A Gynecologist Tweeted A Reminder Not To Put Garlic In Your Vagina To Treat A Yeast Infection
There are tons of different natural remedies for treating yeast infections out there, and some are more eyebrow-raising than others. On April 23, a gynecologist tweeted an ever-helpful reminder that you should not put garlic in your vagina to treat a yeast infection, according to Yahoo Style. Yes, this is a thing some people are doing to try to treat their yeast infections homeopathically, but it is not doctor-recommended. Although there is some science behind why people are doing this, says Yahoo Style, it doesn’t add up to an effective yeast infection treatment, and could actually do more harm than good.
Dr. Jennifer Gunter, gynecologist and author of forthcoming book The Vagina Bible, tweeted a now-viral thread explaining why inserting a garlic clove into your vagina isn’t an effective treatment for a yeast infection. She tells Bustle she was inspired to tweet about this issue because the myth is so pervasive.
"This is how myths never die. [...] I’ve written about how garlic should not go in the vagina on my blog and for The New York Times in my column The Cycle, so I thought maybe I would tackle it on Twitter."

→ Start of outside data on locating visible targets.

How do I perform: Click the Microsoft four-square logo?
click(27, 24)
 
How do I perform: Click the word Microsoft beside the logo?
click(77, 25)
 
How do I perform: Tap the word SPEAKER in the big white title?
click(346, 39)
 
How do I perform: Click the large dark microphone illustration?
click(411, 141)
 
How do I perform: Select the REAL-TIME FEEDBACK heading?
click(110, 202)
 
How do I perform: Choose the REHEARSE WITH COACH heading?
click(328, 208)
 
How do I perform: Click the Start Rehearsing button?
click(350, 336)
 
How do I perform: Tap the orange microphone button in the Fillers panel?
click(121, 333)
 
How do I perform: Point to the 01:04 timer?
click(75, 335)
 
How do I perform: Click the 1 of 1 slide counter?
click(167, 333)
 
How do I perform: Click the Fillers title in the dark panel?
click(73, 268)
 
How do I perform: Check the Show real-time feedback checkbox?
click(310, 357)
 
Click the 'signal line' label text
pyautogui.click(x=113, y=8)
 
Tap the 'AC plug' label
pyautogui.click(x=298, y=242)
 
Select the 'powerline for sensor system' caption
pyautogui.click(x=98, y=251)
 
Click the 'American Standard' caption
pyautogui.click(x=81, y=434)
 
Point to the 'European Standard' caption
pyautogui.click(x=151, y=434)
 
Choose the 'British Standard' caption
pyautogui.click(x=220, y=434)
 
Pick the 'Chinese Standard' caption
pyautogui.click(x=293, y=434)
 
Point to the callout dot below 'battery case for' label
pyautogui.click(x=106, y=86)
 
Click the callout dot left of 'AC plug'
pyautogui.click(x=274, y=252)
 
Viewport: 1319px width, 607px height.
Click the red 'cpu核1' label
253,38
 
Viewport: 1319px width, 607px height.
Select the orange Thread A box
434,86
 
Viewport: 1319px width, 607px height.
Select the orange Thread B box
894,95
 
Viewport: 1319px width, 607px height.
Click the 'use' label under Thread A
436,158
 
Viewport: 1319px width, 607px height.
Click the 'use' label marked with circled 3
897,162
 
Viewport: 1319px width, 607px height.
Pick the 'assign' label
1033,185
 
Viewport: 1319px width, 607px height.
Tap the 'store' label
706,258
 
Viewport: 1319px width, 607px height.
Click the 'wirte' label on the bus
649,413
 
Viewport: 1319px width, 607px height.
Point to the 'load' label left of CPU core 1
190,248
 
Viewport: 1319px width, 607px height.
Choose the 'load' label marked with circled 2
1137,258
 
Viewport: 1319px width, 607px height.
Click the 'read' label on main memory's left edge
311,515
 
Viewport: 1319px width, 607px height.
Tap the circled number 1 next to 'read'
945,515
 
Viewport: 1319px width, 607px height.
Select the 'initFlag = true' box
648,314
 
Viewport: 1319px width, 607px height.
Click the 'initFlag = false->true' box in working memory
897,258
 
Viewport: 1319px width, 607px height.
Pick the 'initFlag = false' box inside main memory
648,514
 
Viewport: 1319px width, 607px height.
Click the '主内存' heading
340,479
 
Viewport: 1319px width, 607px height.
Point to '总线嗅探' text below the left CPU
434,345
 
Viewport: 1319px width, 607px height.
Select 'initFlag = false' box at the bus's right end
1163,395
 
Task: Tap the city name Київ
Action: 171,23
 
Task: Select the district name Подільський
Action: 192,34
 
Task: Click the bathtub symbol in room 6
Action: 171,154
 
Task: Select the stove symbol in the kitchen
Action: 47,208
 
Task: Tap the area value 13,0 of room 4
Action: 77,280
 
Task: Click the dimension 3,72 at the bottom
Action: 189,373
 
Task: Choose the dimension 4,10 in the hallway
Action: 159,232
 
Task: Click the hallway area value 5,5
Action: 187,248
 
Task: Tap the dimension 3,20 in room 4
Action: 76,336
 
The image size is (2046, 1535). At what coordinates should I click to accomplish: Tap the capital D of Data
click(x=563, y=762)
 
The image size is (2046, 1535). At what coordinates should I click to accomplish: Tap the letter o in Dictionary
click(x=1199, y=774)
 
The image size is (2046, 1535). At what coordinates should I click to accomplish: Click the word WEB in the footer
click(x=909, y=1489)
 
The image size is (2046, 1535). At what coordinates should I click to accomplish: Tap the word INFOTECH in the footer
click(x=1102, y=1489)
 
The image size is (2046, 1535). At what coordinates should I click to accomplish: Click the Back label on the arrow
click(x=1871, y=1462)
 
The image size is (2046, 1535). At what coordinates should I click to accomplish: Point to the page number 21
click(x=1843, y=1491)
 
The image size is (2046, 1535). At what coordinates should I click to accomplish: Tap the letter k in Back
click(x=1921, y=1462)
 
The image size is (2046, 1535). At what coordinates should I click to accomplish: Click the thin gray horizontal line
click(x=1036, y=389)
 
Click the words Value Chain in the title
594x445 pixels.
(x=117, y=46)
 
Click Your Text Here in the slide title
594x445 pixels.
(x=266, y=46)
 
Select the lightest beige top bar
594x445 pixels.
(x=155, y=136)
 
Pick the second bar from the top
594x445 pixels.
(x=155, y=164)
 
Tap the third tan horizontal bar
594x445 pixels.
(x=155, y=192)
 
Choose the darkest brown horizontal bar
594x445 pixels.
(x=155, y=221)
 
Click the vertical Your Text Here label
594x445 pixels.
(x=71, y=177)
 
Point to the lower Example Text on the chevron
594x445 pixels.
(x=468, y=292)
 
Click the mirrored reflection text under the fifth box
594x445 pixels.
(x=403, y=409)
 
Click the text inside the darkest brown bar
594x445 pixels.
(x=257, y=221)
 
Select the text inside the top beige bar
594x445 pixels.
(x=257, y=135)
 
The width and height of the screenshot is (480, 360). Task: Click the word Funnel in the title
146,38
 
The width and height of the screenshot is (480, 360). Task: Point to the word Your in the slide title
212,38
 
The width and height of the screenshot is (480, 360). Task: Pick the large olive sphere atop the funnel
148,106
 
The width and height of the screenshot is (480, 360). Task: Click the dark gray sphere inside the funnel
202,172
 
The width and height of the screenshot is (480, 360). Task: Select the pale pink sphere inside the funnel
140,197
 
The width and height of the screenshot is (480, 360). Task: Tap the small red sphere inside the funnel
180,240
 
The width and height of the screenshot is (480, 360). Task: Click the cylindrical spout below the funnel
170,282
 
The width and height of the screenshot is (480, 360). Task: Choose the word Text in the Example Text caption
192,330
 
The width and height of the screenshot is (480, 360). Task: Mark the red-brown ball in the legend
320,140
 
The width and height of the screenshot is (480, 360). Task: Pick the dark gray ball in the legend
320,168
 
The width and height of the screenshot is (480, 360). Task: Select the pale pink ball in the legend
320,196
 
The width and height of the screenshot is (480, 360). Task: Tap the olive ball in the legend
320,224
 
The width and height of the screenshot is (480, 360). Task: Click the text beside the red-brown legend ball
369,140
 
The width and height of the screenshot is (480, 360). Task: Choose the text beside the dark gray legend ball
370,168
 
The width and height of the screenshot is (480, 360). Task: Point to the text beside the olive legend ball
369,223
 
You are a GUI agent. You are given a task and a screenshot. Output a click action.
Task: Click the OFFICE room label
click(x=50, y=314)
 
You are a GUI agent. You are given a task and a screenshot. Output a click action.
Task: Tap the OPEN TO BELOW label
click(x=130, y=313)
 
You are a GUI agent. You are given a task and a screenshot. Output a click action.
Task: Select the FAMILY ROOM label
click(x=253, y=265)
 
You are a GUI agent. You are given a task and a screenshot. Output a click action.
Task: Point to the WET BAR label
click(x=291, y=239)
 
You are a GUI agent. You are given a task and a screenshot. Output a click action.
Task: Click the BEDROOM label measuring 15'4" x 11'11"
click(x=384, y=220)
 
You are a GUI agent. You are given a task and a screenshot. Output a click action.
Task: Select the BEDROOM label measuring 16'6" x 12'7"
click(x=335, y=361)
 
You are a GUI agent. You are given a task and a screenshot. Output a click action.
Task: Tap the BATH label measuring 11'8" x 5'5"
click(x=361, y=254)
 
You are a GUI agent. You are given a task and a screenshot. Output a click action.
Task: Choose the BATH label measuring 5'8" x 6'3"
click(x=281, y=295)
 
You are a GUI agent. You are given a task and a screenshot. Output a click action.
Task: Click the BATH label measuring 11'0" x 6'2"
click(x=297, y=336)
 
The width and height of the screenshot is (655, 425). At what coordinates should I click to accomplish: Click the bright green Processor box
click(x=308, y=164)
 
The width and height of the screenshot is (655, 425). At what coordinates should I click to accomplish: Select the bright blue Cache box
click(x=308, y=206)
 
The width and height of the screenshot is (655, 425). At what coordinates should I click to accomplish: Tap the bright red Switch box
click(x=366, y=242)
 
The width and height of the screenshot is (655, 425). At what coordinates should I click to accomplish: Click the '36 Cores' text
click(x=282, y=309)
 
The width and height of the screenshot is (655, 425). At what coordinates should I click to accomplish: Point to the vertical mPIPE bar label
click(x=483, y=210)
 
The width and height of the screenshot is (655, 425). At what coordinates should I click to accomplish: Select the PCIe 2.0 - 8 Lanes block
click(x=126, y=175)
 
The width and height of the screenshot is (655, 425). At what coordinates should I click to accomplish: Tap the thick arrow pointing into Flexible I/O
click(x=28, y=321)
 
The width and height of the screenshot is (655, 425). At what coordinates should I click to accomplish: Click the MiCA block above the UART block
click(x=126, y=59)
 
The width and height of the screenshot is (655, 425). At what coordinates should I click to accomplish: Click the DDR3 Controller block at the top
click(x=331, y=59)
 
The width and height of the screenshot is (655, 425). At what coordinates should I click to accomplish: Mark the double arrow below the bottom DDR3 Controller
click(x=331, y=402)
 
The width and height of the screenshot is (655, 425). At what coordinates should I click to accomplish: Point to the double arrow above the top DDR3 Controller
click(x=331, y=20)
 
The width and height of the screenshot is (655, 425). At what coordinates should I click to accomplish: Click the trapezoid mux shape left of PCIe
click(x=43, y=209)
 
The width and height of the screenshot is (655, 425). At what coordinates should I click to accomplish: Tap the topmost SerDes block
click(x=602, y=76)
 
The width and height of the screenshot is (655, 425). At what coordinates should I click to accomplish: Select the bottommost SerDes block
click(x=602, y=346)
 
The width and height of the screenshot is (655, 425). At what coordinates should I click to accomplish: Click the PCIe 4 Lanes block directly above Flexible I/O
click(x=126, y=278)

Her thread has all the data you need to reconsider this so-called treatment. “Garlic contains allicin, in the lab it may have antifungal (i.e. anti-yeast) properties. This is in a lab, not even in mice. Just a dish of cells. Your vagina is not a dish of cells,” Dr. Gunter said in one of her tweets. “[…] For allicin to be released, the garlic has to be cut or crushed. Garlic could have bacteria from the soil. Bacteria from the soil can be pathogenic — bad for the body. That's why we clean wounds. If you actually happen to have an inflamed yeasty vagina, that soil bacteria would be more likely to infect [it].”
Basically, Dr. Gunter is saying you’d have to crush up the garlic to release the allicin in it, but since the garlic isn’t sterile, it could cause an infection on top of the symptoms you’re already experiencing. And then you’d also have all this crushed up garlic in your vagina that you or your gyno would have to figure out how to flush out. Not really a recipe for a great home remedy.
Paul Nyirjesy, an obstetrician–gynecologist and director of the Drexel Vaginitis Center at Drexel University College of Medicine, told Scientific American that garlic does contain allicin, which is considered fungicidal in the lab, like Dr. Gunter said. “But you don't know how much garlic you need or how effective it is,” Dr. Nyirjesy told Scientific American. “If you put a clove of garlic in your vagina, does it really treat what's going on in the vagina, or is it just sitting there with all the active ingredients sitting in a clove of garlic?”
So why do so many people think garlic will help treat their yeast infections? Dr. Lauren Streicher, an obstetrician–gynecologist based in Chicago and author of Sex Rx: Hormones, Health, and Your Best Sex Ever, told Health that many people get frustrated when over-the-counter antifungal creams don’t relieve their symptoms, so they turn to home remedies. But many people think they have a yeast infection when they actually have bacterial vaginosis because the symptoms are so similar, Dr. Streicher told Health. A yeast infection causes a “thick, white, clumpy” discharge that usually doesn’t have a smell, according to Planned Parenthood, while bacterial vaginosis causes a thin discharge that has a strong fishy smell.
"If you self-treat for yeast on average you will be treating incorrectly 50-70% of the time," Dr. Gunter tells Bustle. "Doctors and other medical professionals are also not good at diagnosing yeast unless they follow specific protocols. It is such a complex issue!"
Both Dr. Nyrijesy and Dr. Streicher said it’s best not to put anything in your vagina that your doctor didn’t prescribe. “Any time you put something inside a body that’s never been studied, it could be harmful,” Dr. Streicher told Health. “There’s no way to know if it’s helpful, [and] there’s no way to know that it’s harmful, because it has never been studied.”
That means if you’re experiencing any below-the-belt symptoms that just won’t go away, the best thing to do is just talk to your doctor. Your symptoms might not be caused by what you think, so your doctor can help you figure out the best course of treatment.
Update: This piece was modified from its original version on April 24, 2019, to include comment from Dr. Gunter.